Chicago—“Tony n’ Tina’s Wedding” ran from 1993 to 2009 at Pipers Alley in Chicago and it was a surprise that the show ever closed. Chicagolanders and tourists alike seemed to have an inexhaustible fascination for the raucous Italian nuptials between Anthony Nunzio and Tina Vitale. The original New York producers of the show obviously felt there was more box office gold to be mined from the wedding in Chicago and brought back the show after a seven year hiatus.

The first production was staged under a single roof. The marriage ceremony took place in one room and the wedding party and guests moved across the hall to a nightclub setting for the reception, including a buffet meal. The revival uses two locations. The evening begins with the wedding service at the Resurrection Church at 3309 North Seminary Avenue. The show then moves to Vinnie Black’s Coliseum (also known as the Chicago theater Works) at 1113 West Belmont Avenue, an easily walked block away.

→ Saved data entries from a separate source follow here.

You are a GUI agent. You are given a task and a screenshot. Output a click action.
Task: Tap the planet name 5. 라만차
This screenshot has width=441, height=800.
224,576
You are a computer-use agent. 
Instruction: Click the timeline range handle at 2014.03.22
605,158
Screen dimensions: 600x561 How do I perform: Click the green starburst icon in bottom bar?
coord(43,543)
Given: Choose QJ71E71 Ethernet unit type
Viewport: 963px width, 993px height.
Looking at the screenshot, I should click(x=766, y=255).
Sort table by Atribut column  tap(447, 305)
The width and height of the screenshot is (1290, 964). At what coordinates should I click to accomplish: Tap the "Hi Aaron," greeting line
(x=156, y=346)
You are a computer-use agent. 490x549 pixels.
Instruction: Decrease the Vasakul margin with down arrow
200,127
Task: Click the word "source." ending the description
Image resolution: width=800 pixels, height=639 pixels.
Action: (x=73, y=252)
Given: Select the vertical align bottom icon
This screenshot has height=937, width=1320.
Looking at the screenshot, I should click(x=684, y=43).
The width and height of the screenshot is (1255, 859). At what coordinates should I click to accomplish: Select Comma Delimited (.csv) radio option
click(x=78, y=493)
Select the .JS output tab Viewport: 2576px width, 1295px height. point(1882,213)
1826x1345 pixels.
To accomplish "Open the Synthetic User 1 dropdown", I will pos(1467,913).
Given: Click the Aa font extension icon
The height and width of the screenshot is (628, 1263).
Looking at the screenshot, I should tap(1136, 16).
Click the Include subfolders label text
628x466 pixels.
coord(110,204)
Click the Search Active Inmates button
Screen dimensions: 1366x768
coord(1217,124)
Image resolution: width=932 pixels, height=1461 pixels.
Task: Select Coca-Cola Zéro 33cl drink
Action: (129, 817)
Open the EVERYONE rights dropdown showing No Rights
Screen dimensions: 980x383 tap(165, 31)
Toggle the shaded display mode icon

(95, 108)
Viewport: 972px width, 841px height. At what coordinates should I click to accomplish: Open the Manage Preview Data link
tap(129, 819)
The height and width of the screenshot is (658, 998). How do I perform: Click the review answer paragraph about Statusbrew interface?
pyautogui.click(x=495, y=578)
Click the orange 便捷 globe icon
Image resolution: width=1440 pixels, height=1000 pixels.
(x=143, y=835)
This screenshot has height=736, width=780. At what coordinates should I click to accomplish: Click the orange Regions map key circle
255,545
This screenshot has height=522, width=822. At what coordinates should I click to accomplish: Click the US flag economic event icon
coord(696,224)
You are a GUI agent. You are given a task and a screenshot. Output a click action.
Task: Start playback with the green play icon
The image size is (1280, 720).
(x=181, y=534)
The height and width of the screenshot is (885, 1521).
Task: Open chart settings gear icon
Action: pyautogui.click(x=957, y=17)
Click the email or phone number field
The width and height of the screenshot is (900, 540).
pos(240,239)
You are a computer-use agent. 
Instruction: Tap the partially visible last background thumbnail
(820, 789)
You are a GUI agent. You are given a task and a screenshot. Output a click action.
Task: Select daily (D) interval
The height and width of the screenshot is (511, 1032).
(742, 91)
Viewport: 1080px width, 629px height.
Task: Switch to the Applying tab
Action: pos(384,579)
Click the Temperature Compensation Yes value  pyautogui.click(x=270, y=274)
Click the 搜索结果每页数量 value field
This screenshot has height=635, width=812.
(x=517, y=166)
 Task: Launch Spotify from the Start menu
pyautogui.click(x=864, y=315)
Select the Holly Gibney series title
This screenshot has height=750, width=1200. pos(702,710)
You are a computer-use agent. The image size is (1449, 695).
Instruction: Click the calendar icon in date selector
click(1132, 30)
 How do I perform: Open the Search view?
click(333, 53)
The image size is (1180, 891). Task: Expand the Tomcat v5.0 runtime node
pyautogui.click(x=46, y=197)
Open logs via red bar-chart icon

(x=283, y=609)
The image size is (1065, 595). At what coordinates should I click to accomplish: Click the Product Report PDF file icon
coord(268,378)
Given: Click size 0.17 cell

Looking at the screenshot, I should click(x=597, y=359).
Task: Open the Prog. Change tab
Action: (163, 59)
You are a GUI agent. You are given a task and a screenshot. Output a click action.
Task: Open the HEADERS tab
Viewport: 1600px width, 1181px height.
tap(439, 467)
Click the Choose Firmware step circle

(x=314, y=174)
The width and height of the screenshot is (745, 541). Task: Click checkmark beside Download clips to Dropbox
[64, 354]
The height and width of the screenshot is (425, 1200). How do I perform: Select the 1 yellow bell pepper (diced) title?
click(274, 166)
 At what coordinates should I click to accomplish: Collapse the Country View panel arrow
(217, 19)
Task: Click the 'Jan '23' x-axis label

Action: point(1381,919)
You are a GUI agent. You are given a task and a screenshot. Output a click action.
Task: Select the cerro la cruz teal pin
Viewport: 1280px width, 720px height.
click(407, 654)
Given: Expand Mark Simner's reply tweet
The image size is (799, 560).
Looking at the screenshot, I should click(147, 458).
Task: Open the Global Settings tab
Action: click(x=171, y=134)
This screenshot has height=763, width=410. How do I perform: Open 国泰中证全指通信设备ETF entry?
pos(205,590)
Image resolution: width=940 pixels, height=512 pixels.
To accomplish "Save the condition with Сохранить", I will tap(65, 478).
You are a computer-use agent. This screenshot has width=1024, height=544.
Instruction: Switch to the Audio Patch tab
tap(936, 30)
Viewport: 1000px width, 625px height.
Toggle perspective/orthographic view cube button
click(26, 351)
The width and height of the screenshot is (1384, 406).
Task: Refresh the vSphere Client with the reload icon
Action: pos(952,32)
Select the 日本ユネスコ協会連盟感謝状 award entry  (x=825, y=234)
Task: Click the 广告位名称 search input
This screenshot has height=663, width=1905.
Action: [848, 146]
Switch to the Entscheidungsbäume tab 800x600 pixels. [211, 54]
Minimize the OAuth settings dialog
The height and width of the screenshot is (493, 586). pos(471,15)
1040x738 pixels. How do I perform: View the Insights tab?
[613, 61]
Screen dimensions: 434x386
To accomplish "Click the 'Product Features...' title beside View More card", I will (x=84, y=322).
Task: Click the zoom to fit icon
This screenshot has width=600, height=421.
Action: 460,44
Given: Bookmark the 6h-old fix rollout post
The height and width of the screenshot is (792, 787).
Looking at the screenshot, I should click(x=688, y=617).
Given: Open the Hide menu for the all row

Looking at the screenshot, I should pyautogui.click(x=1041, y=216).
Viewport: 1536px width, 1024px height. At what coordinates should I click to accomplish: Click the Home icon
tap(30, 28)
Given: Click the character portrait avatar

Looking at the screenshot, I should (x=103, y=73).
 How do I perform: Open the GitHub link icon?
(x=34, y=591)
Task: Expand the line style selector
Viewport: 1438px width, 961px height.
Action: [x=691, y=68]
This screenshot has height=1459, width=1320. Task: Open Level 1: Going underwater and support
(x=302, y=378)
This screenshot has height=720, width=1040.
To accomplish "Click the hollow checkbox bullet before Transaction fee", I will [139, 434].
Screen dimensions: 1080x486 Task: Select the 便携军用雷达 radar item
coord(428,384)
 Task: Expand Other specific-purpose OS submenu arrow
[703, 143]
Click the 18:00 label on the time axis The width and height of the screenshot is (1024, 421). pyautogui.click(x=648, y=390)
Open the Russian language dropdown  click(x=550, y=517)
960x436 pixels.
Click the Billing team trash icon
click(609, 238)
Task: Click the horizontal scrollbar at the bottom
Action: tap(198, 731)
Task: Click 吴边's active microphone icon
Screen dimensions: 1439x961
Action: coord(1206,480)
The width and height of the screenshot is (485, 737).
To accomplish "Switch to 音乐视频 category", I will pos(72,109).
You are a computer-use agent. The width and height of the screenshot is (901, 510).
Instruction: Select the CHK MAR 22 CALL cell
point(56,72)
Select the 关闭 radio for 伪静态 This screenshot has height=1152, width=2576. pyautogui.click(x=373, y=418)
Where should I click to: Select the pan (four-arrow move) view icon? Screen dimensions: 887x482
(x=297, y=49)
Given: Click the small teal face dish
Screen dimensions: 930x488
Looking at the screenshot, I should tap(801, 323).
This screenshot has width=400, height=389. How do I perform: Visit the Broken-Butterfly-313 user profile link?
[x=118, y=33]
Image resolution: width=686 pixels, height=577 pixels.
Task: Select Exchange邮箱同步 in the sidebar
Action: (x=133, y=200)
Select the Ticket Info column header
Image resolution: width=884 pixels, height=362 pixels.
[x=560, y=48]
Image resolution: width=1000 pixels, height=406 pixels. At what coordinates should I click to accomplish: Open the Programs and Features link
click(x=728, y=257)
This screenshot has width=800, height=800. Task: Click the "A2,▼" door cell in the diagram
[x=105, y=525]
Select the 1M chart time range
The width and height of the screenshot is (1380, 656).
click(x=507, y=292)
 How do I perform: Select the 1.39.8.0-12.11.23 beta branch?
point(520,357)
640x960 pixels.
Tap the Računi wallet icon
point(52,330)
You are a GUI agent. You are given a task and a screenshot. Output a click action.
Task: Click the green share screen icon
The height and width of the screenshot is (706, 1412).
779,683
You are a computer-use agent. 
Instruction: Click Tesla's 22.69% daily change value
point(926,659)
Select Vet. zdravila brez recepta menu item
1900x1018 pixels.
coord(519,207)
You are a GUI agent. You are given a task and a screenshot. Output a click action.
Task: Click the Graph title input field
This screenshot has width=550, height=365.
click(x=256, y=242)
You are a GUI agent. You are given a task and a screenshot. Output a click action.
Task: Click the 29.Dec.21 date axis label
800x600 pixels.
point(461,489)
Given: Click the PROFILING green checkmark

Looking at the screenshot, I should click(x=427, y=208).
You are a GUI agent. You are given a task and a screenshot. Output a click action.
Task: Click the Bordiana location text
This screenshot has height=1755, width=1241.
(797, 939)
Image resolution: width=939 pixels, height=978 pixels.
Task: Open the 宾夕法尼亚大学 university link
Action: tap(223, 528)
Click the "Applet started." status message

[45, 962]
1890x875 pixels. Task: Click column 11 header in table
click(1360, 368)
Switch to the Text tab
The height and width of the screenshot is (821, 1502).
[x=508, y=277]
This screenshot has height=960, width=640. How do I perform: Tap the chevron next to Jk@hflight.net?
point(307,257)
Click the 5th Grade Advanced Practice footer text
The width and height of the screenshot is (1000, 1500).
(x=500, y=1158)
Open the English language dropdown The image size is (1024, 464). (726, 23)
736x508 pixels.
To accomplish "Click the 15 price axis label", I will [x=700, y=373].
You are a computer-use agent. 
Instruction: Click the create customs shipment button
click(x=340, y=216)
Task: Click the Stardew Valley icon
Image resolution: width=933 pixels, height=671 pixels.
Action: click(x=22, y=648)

“Tony n’ Tina’s Wedding” hasn’t any time for political correctness. The show leaves no Italian stereotype untouched. The characters sound and look like a casting call for a Martin Scorsese movie (the wedding is set during the 1980’s).

The Nunzio and Vitale families don’t like each other, and Tina’s mother Josephine is not one to hide her contempt for her in laws under a bushel. The atmosphere is loud, the humor elementary and sometimes ostentatiously coarse. The dancing at the reception is hyper active and on opening night the characters and members of the audience competed to see who could work up the greater sweat dancing to “YMCA” and other anthems of the eighties. As the reception passed into its later stages, emotions ratcheted up into mock violence (I couldn’t see clearly over the table in front of me but I think a Nunzio decked Josephine Vitale).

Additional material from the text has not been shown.